*Ed Rochead sent us this review of Aperiodipal Colin Beveridge’s latest pop maths book.*

This book is written to answer the question ‘when would you ever use maths in everyday life?’ It therefore focuses on applied maths, across a surprisingly wide breadth of applications. The book is organised into sections such as ‘the human world’, ‘the natural world’, ‘getting around’ and ‘the everyday’. Within each section there are approximately ten topics, for which the maths behind some facet of ‘everyday life’ is explained, with cheerful colour graphics and not shying away from using an equation where necessary.

As I obtained the book whilst on a visit to Bletchley Park, my attention is first drawn to the ‘technology’ section and the topic of Bitcoin, an application of cryptography. Bitcoin is a so-called *cryptocurrency* and world payment system, albeit one without a central bank, or similar, to regulate and guarantee it. To my surprise Bitcoin was only coined (sorry!) in 2008; the book describes it and the ‘blockchain’, along with the math behind Bitcoin. This rather pleasingly uses a graph that an A-Level student could visualise, \( y^2 = x^3 + 7\), alongside a delightfully named ‘hash function’, and requires ideas such as a line crossing a curve – again familiar to an A-Level, and probably a GCSE, mathematician – and introduces modular arithmetic, which probably is not. Bitcoin is a great example of a topic talked about in mainstream media which is totally dependent on mathematics.

As a Brit who also loves Barcelona, my attention was also drawn to the section on ‘the everyday’ and the topic of architecture. In this section, London’s St Mary Axe and Barcelona’s Sagrada Familia are used as examples of mathematics influencing architecture. The book uses St Mary Axe to illustrate some of the ways mathematics can make a structure cost-effective and reduce turbulence. The Sagrada Familia is used to introduce catenary and parabolic curves, using the hyperbolic cosine function and a quadratic equation respectively.

In the ‘human world’ section there is a fascinating topic called ‘cheating’ which looks at the mathematics behind detecting plagiarism, introducing techniques such as principal component analysis and stylometry.
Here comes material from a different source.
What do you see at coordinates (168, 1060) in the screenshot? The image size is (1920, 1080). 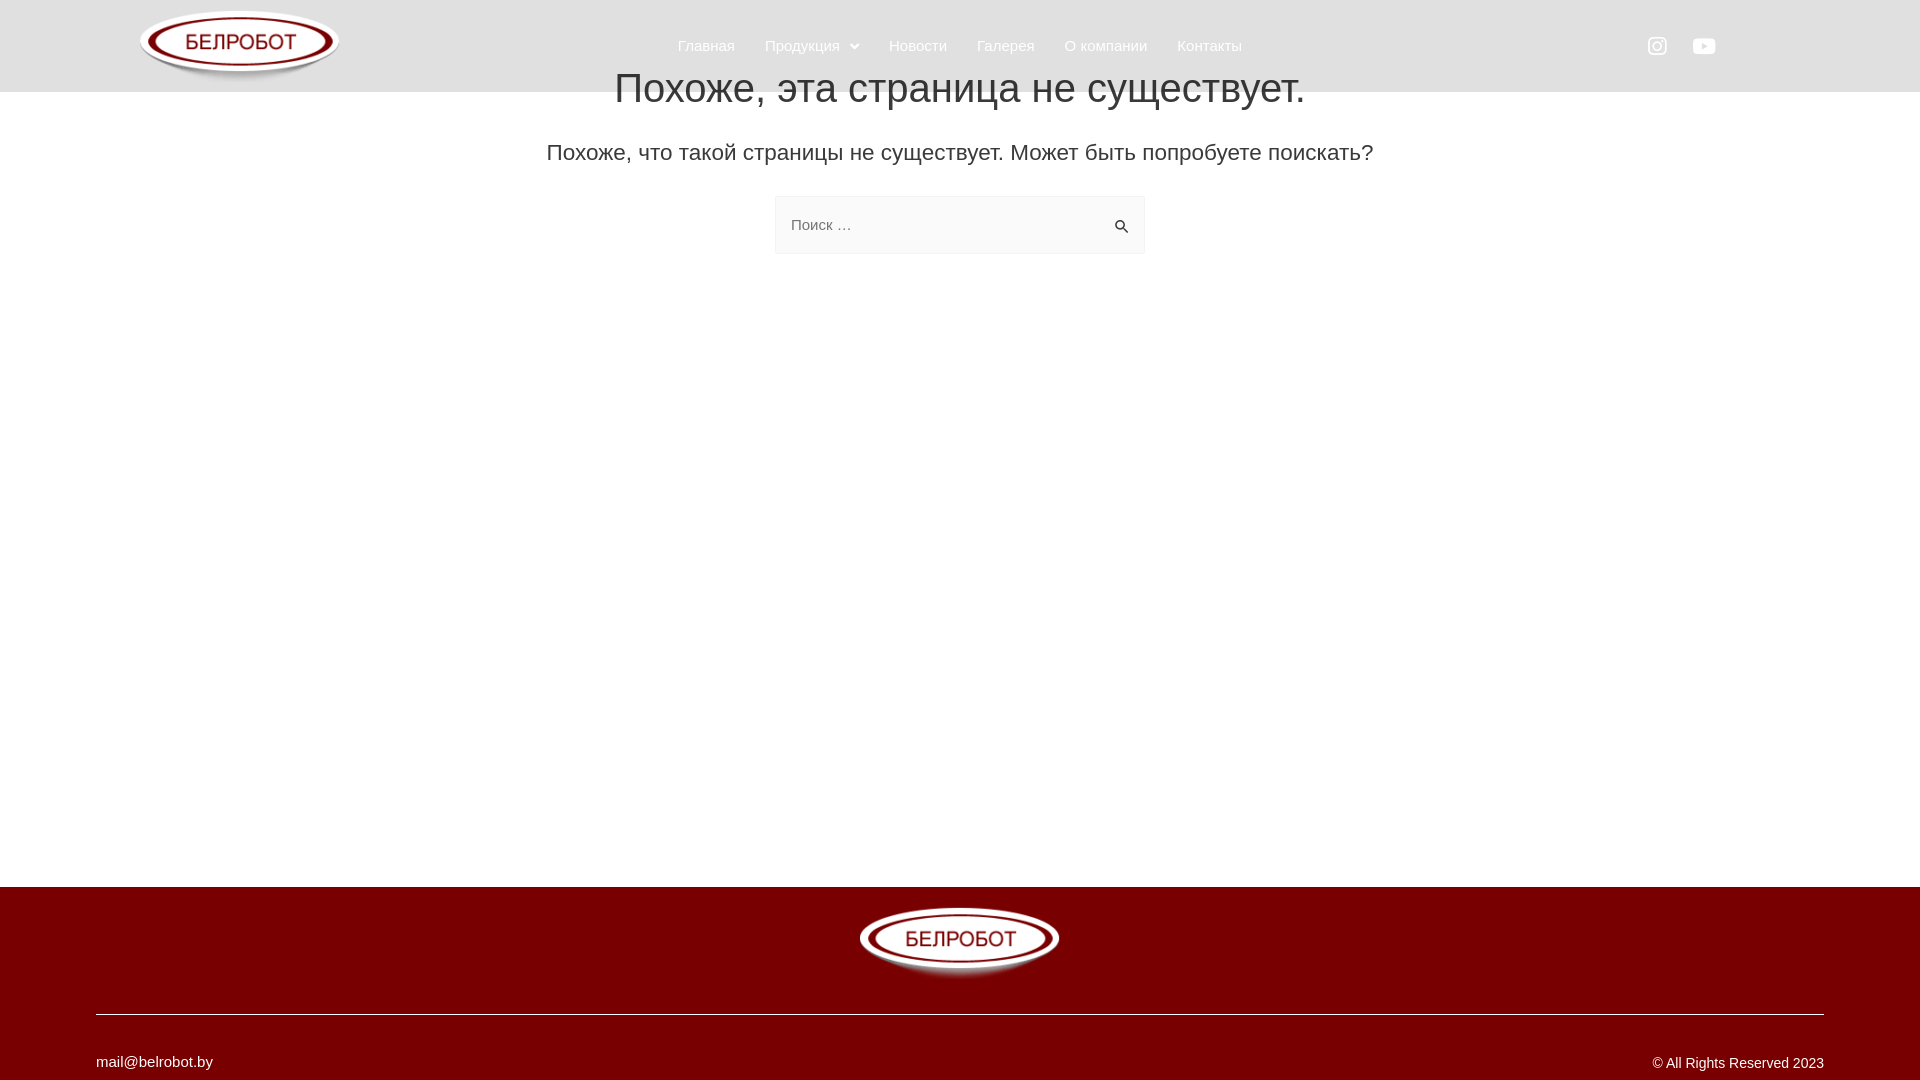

Stylometry is illustrated by comparing frequency analysis of words in both Shakespeare and Marlowe’s works. Later in the topic, we’re introduced to something that astounded me, Benford’s Law, which states that in a list of measurements in which the largest is at least 100 times bigger than the smallest (the size of the lakes in Michigan are used in the book), the first digit of the components of the list will be distributed according to the formula

\[\Pr(n) \sim \log\left(\frac{n+1}{n}\right) \]

This leads one to expect approximately 30% of such a list to begin with a 1, and only approximately 5% with a 9, which is contrary to the even spread that one imagines. Benford’s law has been used in forensic analysis, and one can only imagine its utility in detecting fraud and in areas such as ‘big data’. This law, astonishingly, is independent of the unit of measurement used, and the insight in the book leads one to find out more.

Throughout this book the illustrations are clear and are used to explain a range of applications of mathematics. Despite not requiring the reader to be aware of, and still less understand, the mathematical concepts described, I am confident that even knowledgeable mathematicians will learn something, and those who teach, tutor or merely communicate mathematics will find it invaluable in answering the question ‘when would you ever use maths in everyday life?’